Nor is Recklaw otherwise immune from prosecution. By judicial decree, the common law right to resist an unlawful arrest was largely abolished in Columbus v. Fraley (1975), 41 Ohio St. 2d 173, certiorari denied (1975), 423 U.S. 872. The Court explicitly held in paragraph three of the syllabus that:
"In the absence of excessive or unnecessary force by an arresting officer, a private citizen may not use force to resist arrest by one he knows, or has good reason to believe, is an authorized police officer engaged in the performance of his duties, whether or not the arrest is illegal under the circumstances."
See, also, State v. Pembaur (1984), 9 Ohio St. 3d 136, certiorai denied (1984), 467 U.S. 1219. while one may refuse to consent to an unlawful search, assaulting a police officer and resisting arrest are rarely, if ever, acceptable. See United States v. Danehy (C.A. 11, 1982): 680 F. 2d 1311, 1315-1316; Middleburg Hts. v. Theiss (1985): 28 Ohio App. 3d 1, 4-5. Resort to such "self-help" remedies must be discouraged so that potentially violent conflicts are resolved in the courts and not in the community. Fraley, supra, at 180. The California Supreme Court has reasoned that:
[Citation omitted, emphasis in original).

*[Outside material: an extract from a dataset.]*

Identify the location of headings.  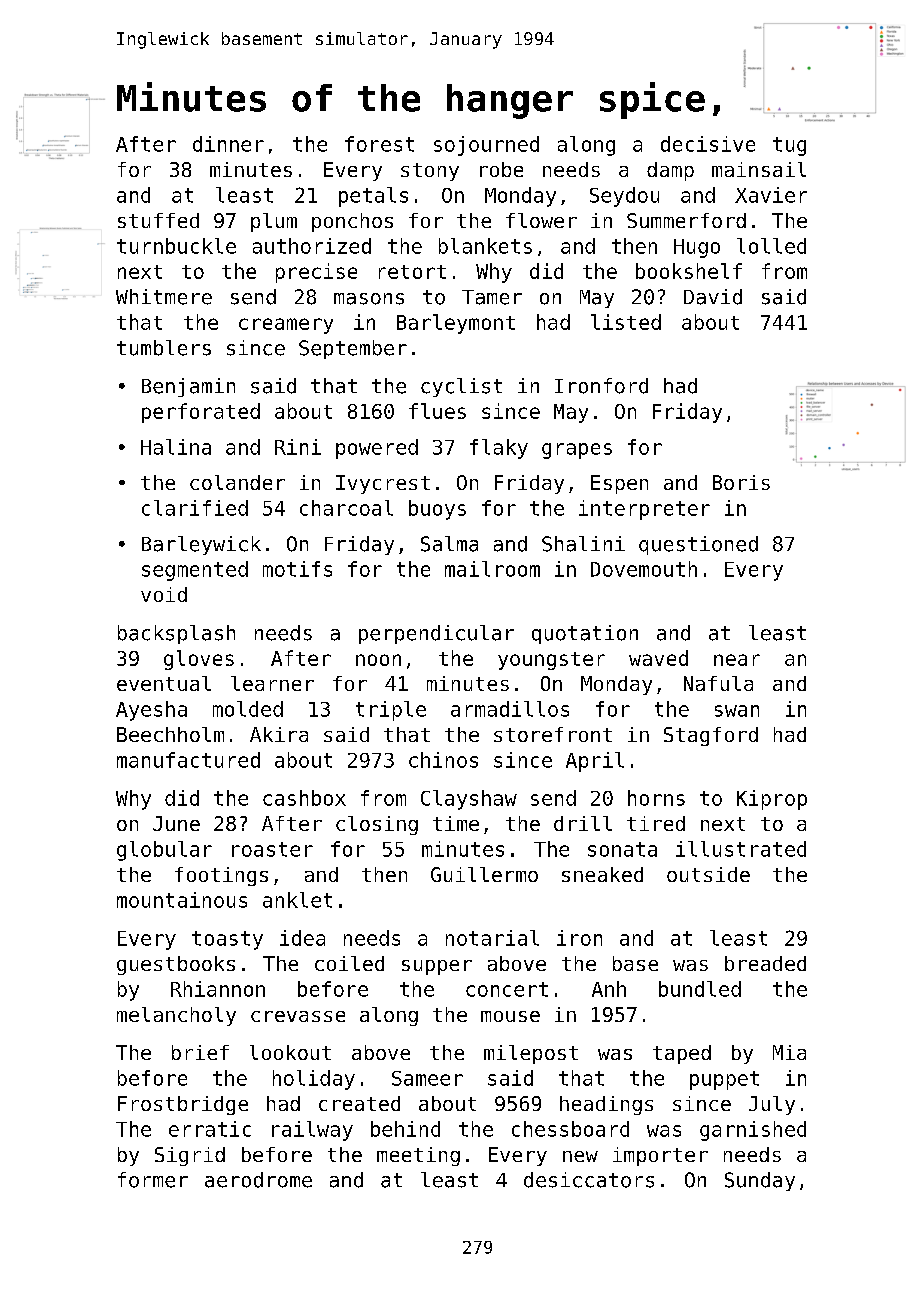
(606, 1105).
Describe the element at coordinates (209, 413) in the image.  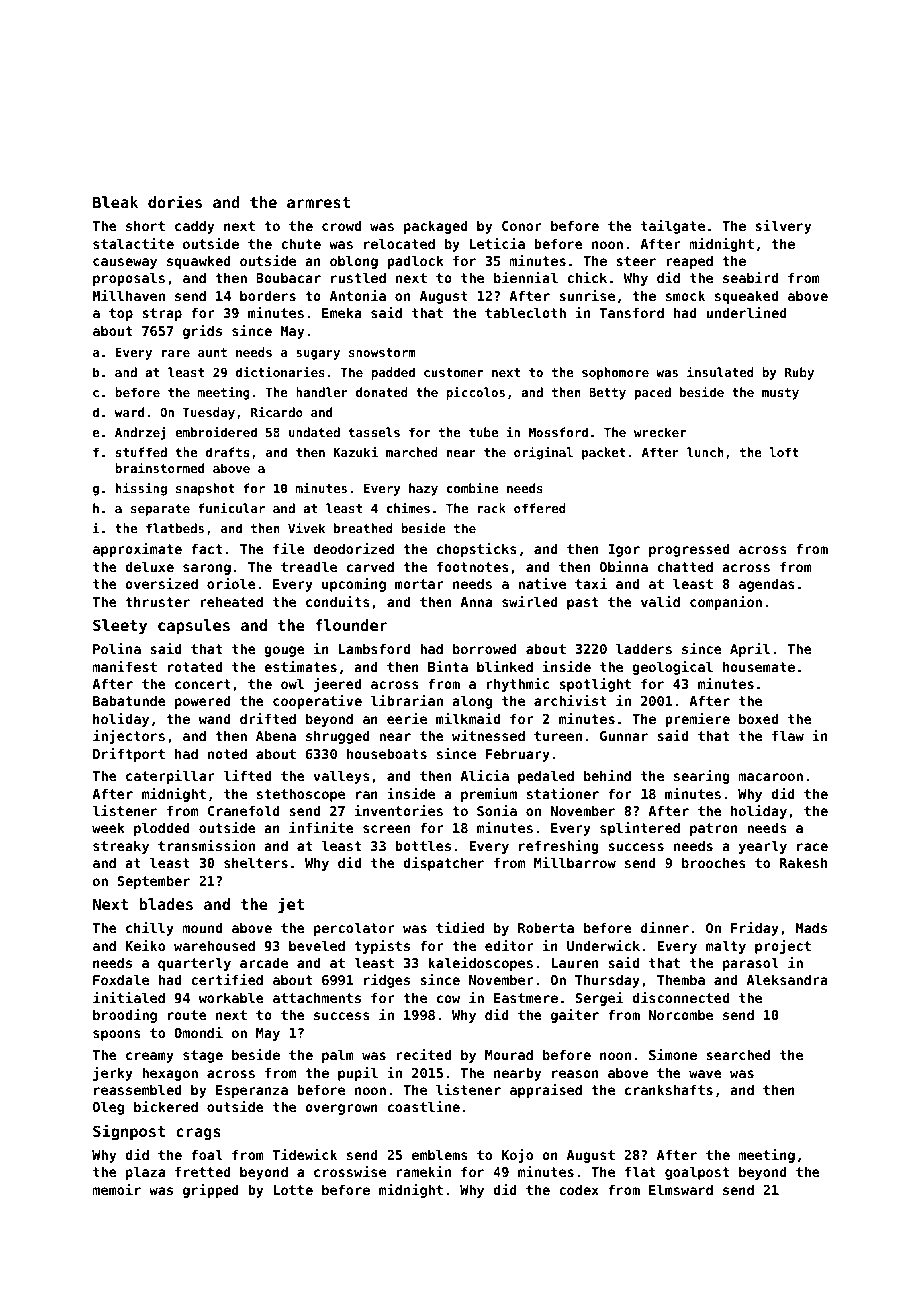
I see `Tuesday` at that location.
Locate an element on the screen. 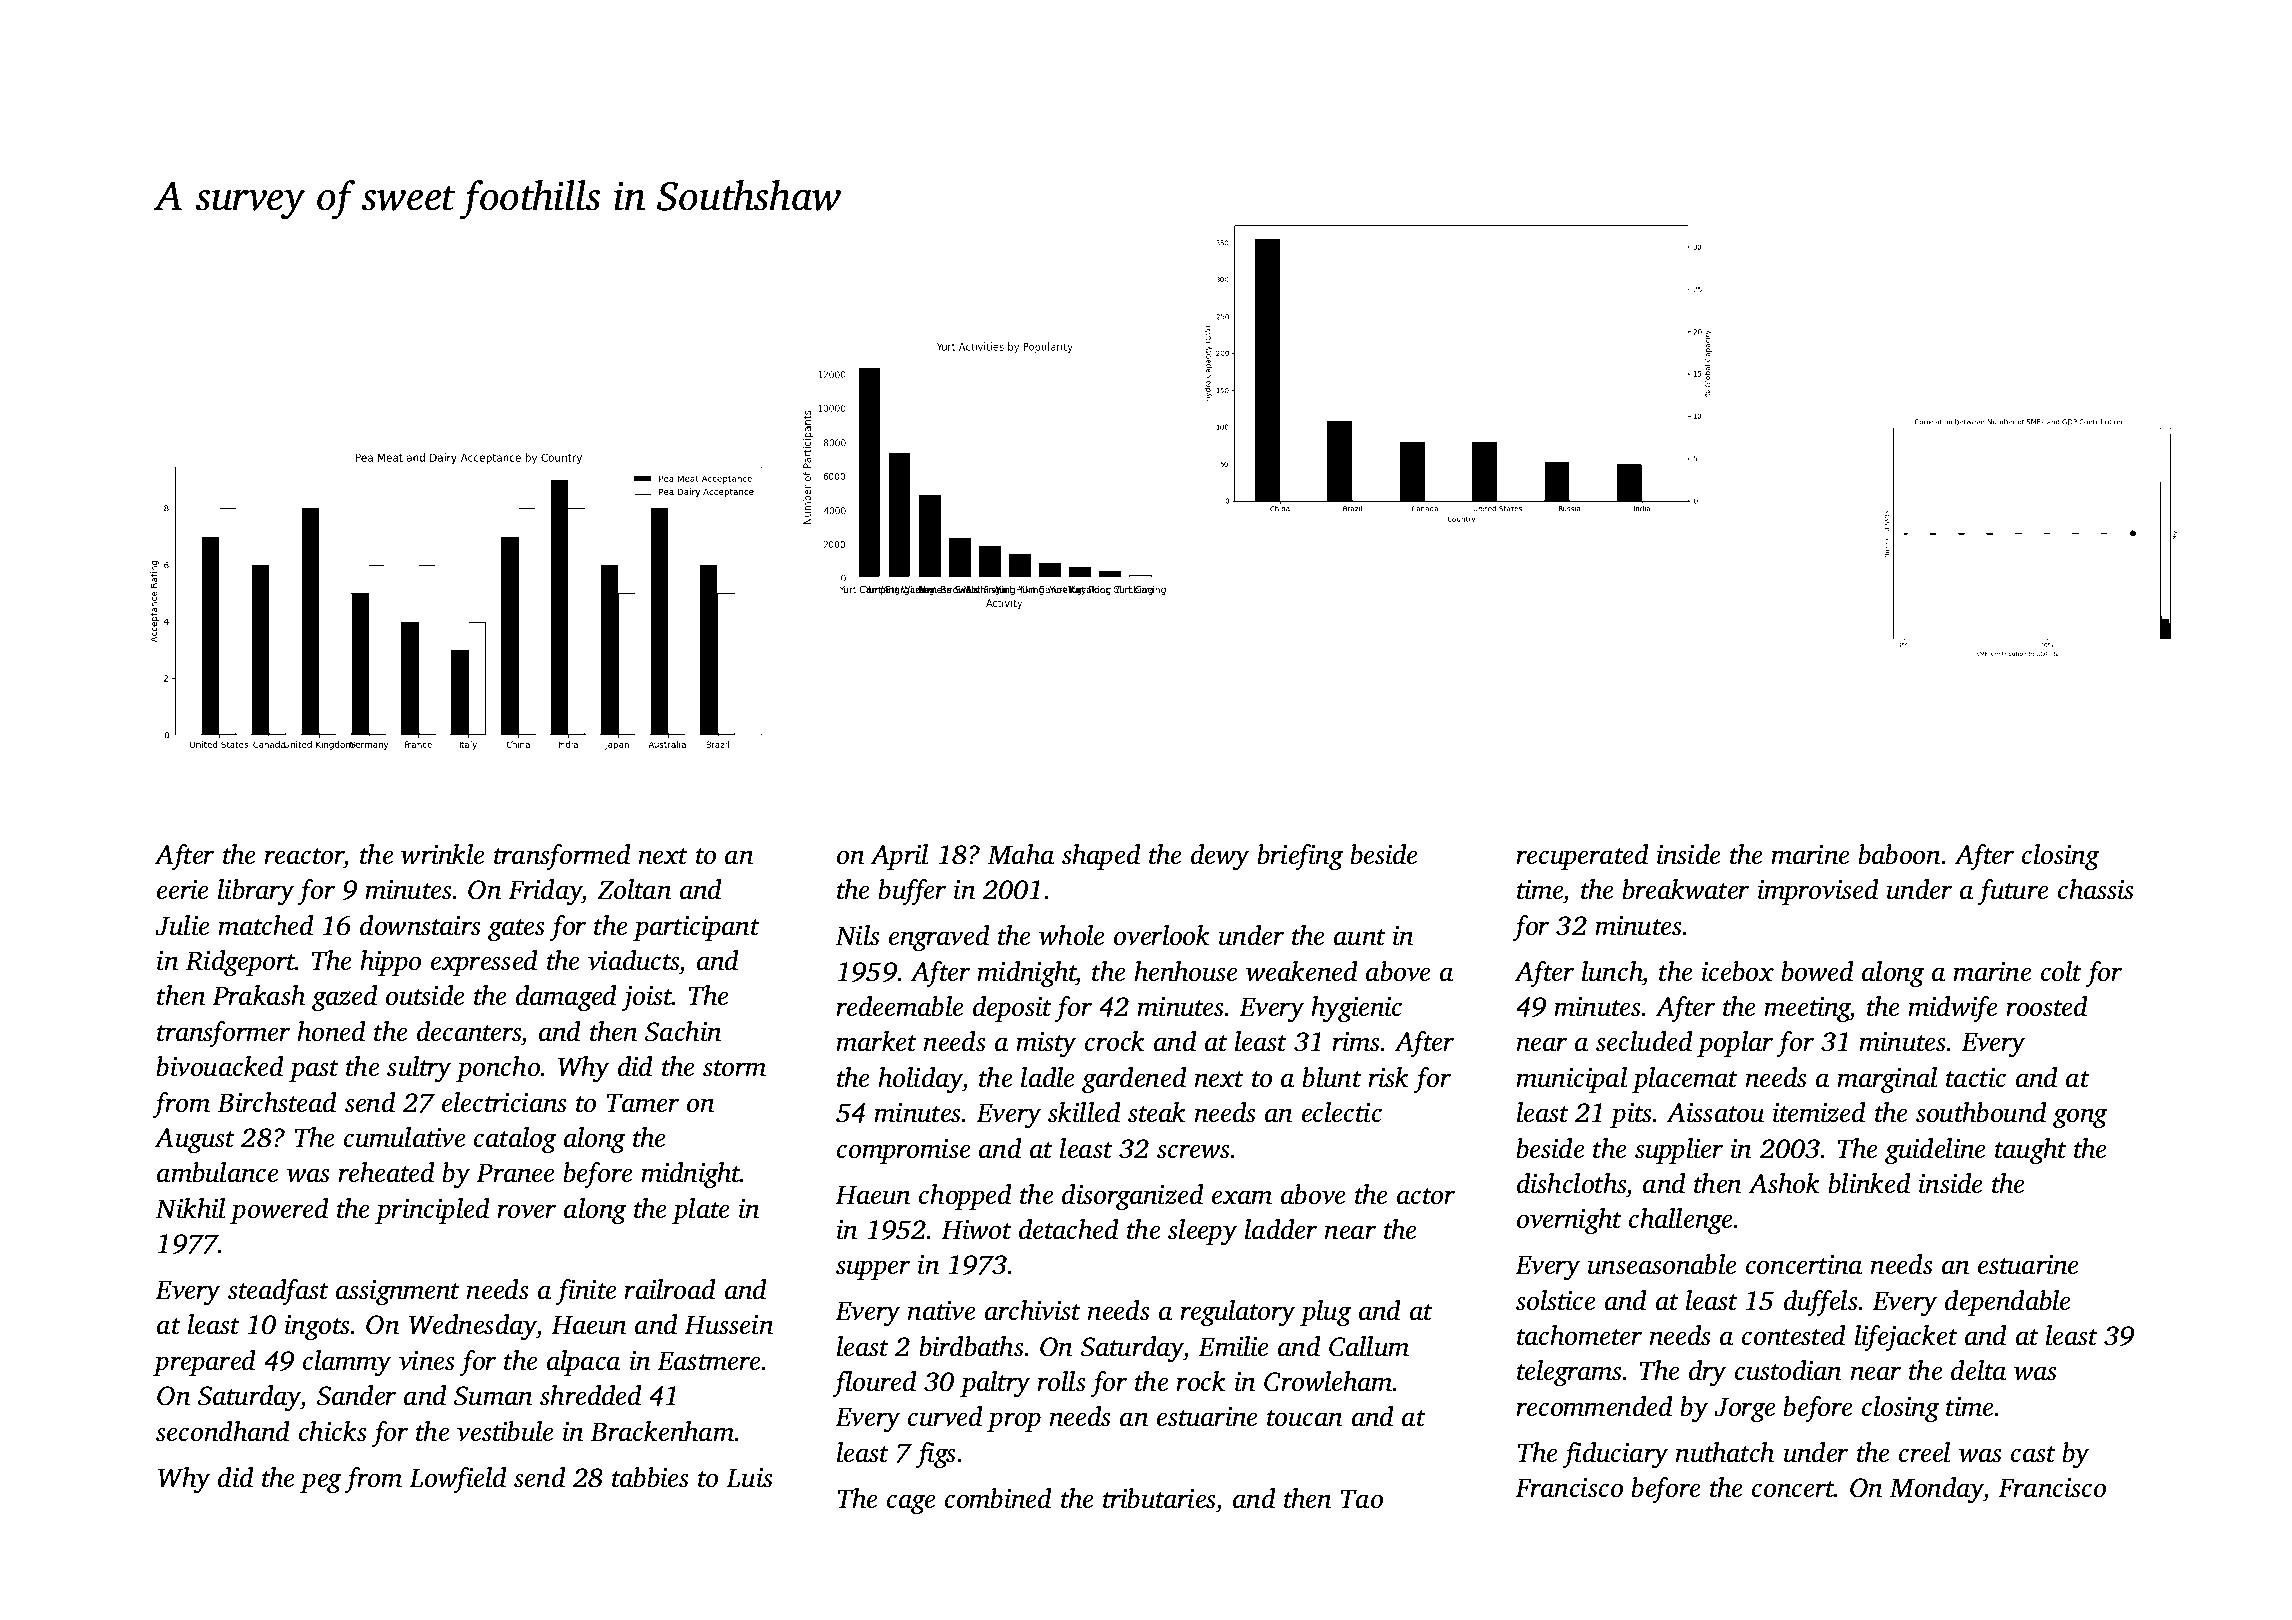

People v. Curtis (1969), 70 Cal. 2d 347, ____, 74 Cal. Rptr. 713, 716, 450 P.2d 33, ____ (in bank).
The Court's holding in Fraley is codified in ACO Section 136.13(A) which defines resisting arrest. As in Fraley, this provision contains an exception for "excessive or unnecessary force by an arresting officer." Similarly, this court has recognized that self-defense is a valid defense to a charge of assault. Akron v. Dokes (1986), 31 Ohio App. 3d 24, 25; State v. Fox (1987), 36 Ohio App. 3d 78, 79-80. While Recklaw's contentions would appear to be more appropriately directed toward these questions of fact, his appeal is based entirely upon a misguided constitutional challenge. Since Recklaw has not provided this court with a trial transcript -choosing instead to supply only a partial transcript of the suppression hearing - we have no means to determine whether he was permitted to address these issues to the jury.(fn1)
Accordingly, these assignments of error are overruled.